The motto of the European Union, “united in diversity” signifies how Europeans from many different cultures, traditions and languages have come together to work for peace and prosperity. It is the leading example of the central sense of the term as the situation resulting from many different types of people being included in a whole. More generally, the term may refer to the inclusion of people with different ethnic heritages, socio-economic origins, genders, sexual orientations, geographical locations, demographic characteristics or other socio-cultural markers of difference. Diversity may be a consideration in considering both research participation and research teams.

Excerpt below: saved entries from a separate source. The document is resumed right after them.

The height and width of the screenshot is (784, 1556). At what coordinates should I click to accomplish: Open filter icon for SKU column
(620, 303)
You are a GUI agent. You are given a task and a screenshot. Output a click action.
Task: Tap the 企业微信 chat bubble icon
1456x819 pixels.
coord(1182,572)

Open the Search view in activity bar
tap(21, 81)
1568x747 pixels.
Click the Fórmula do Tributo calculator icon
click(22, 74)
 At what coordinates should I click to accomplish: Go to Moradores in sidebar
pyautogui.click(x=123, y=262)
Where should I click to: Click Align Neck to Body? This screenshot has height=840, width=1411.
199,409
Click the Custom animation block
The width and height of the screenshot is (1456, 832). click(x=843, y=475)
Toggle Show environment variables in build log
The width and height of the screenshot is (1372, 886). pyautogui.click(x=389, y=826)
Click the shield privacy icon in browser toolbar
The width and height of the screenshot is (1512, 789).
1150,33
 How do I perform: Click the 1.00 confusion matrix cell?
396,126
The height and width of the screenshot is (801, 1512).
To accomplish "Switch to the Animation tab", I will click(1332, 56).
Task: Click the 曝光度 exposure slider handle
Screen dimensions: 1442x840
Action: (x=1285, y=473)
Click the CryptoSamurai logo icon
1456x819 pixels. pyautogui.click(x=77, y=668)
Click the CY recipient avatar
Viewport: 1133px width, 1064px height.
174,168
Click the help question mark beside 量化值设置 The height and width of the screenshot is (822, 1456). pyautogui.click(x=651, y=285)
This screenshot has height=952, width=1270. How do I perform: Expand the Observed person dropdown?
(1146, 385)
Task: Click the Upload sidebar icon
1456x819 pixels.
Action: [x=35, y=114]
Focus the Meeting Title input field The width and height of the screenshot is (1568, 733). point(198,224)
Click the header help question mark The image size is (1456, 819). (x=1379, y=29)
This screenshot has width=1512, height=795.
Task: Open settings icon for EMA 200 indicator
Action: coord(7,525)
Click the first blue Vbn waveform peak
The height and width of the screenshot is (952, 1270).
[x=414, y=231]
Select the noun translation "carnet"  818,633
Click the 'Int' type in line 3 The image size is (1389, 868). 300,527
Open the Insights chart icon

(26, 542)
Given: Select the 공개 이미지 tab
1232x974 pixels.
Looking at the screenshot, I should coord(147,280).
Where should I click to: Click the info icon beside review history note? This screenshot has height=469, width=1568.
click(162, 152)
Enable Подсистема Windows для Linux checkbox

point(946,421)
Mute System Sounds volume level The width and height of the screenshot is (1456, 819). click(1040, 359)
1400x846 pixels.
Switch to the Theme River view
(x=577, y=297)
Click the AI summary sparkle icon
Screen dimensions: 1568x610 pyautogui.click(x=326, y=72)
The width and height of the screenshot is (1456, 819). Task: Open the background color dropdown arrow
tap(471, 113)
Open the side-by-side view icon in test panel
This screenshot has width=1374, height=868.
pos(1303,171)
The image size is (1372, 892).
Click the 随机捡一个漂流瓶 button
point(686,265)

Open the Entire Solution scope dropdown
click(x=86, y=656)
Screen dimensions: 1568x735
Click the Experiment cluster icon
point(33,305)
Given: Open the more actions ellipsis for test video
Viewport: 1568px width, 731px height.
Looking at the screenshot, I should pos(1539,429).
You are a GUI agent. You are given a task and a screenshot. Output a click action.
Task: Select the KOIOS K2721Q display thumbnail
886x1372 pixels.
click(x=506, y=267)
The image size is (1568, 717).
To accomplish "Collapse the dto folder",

Where the aims of a research project include drawing conclusions from a sample that will be relevant for other populations, evidence of the extent and nature of diversity in the sample population will be an important consideration. This will require recognition that traditional inclusion criteria have often excluded children, women, women of child-bearing age, prisoners, undocumented immigrants and people with physical, intellectual or emotional disabilities (Mertens and Ginsberg 2009). In some circumstances, of course, diversity will not be essential, as in case control studies, or where the focus is on problems, like thalassemia or sickle cell anaemia, that only affect specific population groups.
Diversity may also be a consideration in determining whether a research team is appropriately constituted for the task, particularly where it is necessary to engage with minority communities or other groups who may be underrepresented within the researcher workforce.